Directions for this task: Taking the listing below, restate word for word each line from the line with "Task: Select the 2020 axis label" to the line with "Task: Click the company", ends included, and stop there.

Given data:
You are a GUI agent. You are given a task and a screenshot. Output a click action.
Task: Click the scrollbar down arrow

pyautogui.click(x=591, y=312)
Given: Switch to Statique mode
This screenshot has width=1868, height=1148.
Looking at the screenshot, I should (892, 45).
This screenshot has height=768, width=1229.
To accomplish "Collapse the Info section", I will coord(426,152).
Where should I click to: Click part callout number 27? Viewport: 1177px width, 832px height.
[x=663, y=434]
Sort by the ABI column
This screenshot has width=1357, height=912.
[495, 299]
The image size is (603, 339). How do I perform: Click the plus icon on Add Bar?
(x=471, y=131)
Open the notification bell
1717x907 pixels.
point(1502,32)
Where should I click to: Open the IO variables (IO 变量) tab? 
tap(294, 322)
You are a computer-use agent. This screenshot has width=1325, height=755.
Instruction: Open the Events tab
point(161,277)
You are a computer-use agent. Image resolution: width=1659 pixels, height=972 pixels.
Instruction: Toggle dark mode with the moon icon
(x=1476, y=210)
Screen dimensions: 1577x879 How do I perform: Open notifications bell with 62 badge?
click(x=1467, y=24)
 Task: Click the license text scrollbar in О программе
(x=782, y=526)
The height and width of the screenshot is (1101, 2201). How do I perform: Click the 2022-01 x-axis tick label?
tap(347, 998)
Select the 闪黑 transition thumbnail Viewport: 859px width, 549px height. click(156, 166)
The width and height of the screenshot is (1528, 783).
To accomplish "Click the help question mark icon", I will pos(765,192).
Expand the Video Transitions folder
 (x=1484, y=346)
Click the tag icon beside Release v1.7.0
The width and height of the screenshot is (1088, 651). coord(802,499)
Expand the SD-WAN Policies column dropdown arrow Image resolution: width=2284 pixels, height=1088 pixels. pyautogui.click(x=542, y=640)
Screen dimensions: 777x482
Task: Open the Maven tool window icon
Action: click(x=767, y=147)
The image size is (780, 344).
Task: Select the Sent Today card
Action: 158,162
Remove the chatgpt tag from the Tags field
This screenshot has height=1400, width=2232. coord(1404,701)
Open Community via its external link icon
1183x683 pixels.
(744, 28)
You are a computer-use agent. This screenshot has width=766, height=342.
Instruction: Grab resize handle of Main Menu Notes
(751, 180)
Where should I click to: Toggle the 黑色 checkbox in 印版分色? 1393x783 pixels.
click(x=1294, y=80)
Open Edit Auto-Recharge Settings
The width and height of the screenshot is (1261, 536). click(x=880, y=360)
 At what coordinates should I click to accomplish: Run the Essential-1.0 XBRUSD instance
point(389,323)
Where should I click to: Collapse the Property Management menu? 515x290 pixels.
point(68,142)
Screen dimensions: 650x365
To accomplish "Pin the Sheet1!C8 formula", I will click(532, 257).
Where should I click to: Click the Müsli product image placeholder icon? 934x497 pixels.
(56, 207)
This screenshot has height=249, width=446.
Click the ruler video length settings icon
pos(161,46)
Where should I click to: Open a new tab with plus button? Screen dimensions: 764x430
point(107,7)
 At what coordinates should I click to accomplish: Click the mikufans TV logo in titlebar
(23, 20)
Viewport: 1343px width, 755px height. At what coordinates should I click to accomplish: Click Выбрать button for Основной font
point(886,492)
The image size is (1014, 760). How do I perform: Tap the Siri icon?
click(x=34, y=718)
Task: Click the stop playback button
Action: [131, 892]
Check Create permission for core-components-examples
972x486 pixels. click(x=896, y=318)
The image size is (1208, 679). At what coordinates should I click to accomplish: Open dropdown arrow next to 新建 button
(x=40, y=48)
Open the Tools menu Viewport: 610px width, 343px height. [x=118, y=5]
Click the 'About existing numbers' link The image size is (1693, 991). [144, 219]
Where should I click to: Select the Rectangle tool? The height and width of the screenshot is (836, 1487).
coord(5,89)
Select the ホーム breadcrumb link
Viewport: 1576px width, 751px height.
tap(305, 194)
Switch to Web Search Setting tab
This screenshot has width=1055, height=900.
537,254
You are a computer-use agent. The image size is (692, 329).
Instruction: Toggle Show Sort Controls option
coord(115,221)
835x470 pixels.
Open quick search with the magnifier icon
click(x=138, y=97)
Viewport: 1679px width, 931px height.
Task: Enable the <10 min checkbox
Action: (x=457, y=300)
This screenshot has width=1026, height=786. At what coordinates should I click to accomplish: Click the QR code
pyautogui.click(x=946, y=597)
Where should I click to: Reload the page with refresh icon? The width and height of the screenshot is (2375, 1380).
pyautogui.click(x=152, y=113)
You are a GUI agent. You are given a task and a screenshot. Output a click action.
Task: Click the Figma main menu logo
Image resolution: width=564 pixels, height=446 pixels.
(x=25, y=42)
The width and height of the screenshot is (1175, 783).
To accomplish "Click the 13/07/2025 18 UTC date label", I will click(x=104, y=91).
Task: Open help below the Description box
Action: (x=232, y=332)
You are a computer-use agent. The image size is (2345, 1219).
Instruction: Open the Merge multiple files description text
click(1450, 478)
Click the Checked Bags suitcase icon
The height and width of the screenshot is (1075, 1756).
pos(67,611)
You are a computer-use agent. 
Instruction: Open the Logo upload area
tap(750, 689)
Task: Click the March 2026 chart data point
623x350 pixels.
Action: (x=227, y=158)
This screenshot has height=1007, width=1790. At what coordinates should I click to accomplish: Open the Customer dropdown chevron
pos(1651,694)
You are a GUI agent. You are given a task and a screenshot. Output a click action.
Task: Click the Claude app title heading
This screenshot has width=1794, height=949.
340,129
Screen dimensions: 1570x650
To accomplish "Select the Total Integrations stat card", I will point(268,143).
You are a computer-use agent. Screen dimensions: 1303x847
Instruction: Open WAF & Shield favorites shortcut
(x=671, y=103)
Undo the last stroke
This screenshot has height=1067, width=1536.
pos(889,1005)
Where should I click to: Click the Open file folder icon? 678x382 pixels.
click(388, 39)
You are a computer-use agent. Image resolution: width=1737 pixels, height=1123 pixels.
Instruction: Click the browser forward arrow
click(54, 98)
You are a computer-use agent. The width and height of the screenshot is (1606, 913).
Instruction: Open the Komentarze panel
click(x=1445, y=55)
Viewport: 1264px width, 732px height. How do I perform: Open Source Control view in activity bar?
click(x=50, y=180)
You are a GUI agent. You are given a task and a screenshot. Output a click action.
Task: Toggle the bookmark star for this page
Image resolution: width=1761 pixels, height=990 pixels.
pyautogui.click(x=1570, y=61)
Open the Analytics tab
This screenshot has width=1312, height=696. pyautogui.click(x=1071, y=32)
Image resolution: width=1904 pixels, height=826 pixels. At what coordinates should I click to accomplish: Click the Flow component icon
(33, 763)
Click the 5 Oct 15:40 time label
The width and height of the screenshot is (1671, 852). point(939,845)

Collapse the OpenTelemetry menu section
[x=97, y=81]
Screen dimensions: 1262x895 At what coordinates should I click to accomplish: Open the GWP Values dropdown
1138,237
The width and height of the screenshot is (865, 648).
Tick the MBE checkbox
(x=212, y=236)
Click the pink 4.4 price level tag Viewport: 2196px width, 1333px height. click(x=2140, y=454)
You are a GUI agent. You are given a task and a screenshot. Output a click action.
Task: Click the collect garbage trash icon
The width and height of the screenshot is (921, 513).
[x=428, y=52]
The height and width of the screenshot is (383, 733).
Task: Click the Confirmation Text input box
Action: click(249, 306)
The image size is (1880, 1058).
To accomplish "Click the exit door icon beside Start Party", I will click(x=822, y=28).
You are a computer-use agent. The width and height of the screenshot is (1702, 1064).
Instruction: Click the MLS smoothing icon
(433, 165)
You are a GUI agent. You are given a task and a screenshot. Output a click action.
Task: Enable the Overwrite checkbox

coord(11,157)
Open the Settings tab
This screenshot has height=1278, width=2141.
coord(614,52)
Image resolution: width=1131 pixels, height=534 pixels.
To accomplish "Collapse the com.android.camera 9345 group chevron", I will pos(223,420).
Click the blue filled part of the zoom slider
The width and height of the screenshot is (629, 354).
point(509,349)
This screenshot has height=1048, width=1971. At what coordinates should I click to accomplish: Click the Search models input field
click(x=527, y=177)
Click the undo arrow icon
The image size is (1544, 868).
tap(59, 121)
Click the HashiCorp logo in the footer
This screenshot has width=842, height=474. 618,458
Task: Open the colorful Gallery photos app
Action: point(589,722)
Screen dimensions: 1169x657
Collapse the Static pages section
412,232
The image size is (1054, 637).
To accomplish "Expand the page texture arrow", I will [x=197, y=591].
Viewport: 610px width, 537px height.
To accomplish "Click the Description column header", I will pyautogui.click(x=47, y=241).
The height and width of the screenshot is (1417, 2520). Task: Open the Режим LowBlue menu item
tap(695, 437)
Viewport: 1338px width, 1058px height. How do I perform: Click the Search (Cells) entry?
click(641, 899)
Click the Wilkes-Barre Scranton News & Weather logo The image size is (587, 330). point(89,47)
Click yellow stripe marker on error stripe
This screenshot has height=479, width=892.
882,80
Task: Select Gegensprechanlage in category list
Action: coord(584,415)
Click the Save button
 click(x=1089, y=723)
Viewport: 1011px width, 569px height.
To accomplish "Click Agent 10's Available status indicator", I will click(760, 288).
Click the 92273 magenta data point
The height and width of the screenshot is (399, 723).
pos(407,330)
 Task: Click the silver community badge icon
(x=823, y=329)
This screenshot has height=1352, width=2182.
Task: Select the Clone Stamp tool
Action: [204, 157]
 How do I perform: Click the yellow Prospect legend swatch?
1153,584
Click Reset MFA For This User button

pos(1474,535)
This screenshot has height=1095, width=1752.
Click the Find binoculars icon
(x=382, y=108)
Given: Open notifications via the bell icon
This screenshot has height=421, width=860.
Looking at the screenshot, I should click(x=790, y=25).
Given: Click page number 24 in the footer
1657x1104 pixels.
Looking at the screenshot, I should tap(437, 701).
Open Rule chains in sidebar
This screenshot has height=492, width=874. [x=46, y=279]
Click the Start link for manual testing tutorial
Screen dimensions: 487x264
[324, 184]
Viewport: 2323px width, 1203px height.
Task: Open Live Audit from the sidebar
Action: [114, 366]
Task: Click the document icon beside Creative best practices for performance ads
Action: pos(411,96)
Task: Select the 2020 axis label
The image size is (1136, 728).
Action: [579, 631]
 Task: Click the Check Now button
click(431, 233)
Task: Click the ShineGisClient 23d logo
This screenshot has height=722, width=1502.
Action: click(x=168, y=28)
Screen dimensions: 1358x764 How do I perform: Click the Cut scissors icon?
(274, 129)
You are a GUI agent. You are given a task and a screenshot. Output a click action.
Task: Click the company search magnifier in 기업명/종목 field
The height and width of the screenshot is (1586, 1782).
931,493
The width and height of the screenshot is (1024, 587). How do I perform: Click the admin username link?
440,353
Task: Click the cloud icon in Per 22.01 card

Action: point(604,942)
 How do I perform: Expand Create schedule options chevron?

Result for this task:
Task: Select the 2020 axis label
The image size is (1136, 728).
Action: [579, 631]
 Task: Click the Check Now button
click(431, 233)
Task: Click the ShineGisClient 23d logo
This screenshot has height=722, width=1502.
Action: click(x=168, y=28)
Screen dimensions: 1358x764 How do I perform: Click the Cut scissors icon?
(274, 129)
You are a GUI agent. You are given a task and a screenshot. Output a click action.
Task: Click the company search magnifier in 기업명/종목 field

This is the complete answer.